Zu erledigen 1
Welche Organisationen und Einrichtungen nennt der Text über Ariane R. mit einem Eigennamen? Führe alle auf.
Zu erledigen 2
Beantworte anhand des Textes über Ariane R. die folgenden Fragen:
(a) Unter welchem Motto rief Ariane R. zur Gegendemonstration auf?
(b) Aus etwa wie vielen verkleideten Menschen bestand die Gruppe, die die Ausstellung überfiel?
(c) Wann stand die Polizei vor Ariane R.s Tür?
Zu erledigen 3
Stimmen diese Aussagen mit dem Text über Ariane R. überein? Antworte jeweils mit Ja oder Nein und zitiere die entscheidenden Worte.
(a) Ariane R. verbrachte den Tag der Deutschen Einheit am Verdi-Stand.
(b) Die Kostümierten nahmen Ausstellungstafeln mit.
(c) Cuno Hägele hält Ariane R. für schuldig.

Vorliegender Text
Ariane R. hatte als Jugendsekretärin zur Gegendemonstration aufgerufen, unter dem Motto "Ihre Einheit heißt Krise, Krieg und Armut", doch sie selbst verbrachte den Tag der Deutschen Einheit weder am Verdi-Stand in der Ländermeile noch demonstrierend auf der Straße, sondern in Haft . "Auch an einem solchen Tag müssen kritische Worte erlaubt sein, nicht nur salbungsvolle Reden", sagt Cuno Hägele und betont: "Zwischen die Kollegin und Verdi passt kein Blatt Papier." Den Verdacht hält er für konstruiert, die junge Kollegin für unschuldig, und hinter dem Vorgehen von Polizei und Staatsanwaltschaft sieht Hägele Methode: "Da soll eine kritische Stimme mundtod gemacht werden."

 

Was war passiert? Am Abend vor dem Tag der Deutschen Einheit hat eine Gruppe von etwa 20 verkleideten Menschen die DDR-Ausstellung "Die heile Welt der Diktatur? Herrschaft und Alltag in der DDR" im Jugendhaus Mitte überfallen, die der Lernort Gedenkstätte und das Jugendhaus Mitte zum Tag der Deutschen Einheit zeigen wollten. Die Kostümierten, die Polizei spricht von faschingsähnlicher Vermummung, rissen Ausstellungstafeln von der Wand und nahmen sie mit. Die Aktion richte sich gegen die "geschichtsrevisionistische Darstellung der DDR und das nationalistische Spektakel, das der Legitimierung der herrschenden Politik dienen soll", erklärte eine "Revolutionäre Aktion Stuttgart" am Tag darauf. Eine Zeugin will Ariane R. trotz Vermummung als eine Täterin erkannt haben. Am Morgen des 3. Oktober stand die Polizei vor ihrer Tür.

Folgende Daten
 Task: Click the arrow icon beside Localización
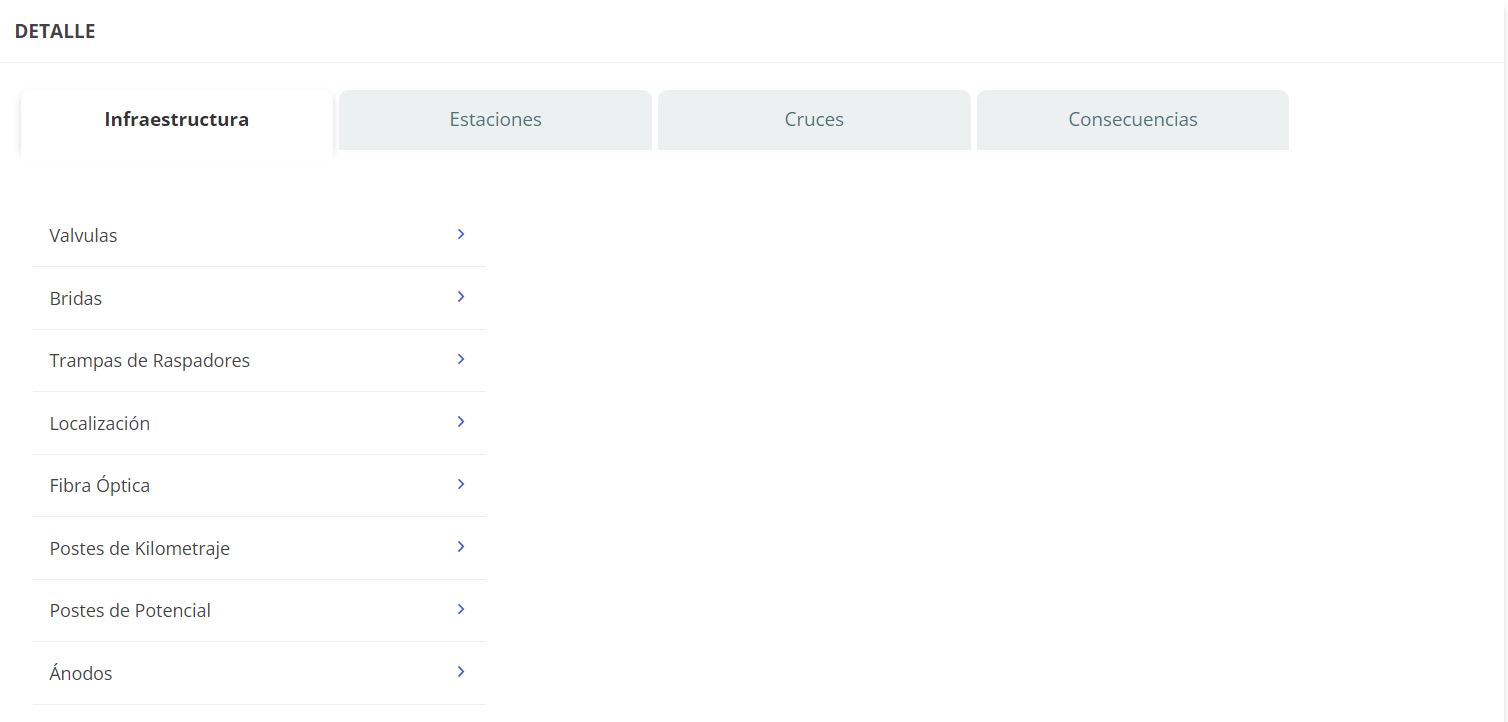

Lösung 1
Verdi
Lernort Gedenkstätte
Jugendhaus Mitte
Revolutionäre Aktion Stuttgart

Lösung 2
(a) „Ihre Einheit heißt Krise, Krieg und Armut“
(b) Aus etwa 20 Menschen.
(c) Am Morgen des 3. Oktober.

Lösung 3
(a) Nein: „weder am Verdi-Stand in der Ländermeile noch demonstrierend auf der Straße, sondern in Haft“
(b) Ja: „rissen Ausstellungstafeln von der Wand und nahmen sie mit“
(c) Nein: „die junge Kollegin für unschuldig“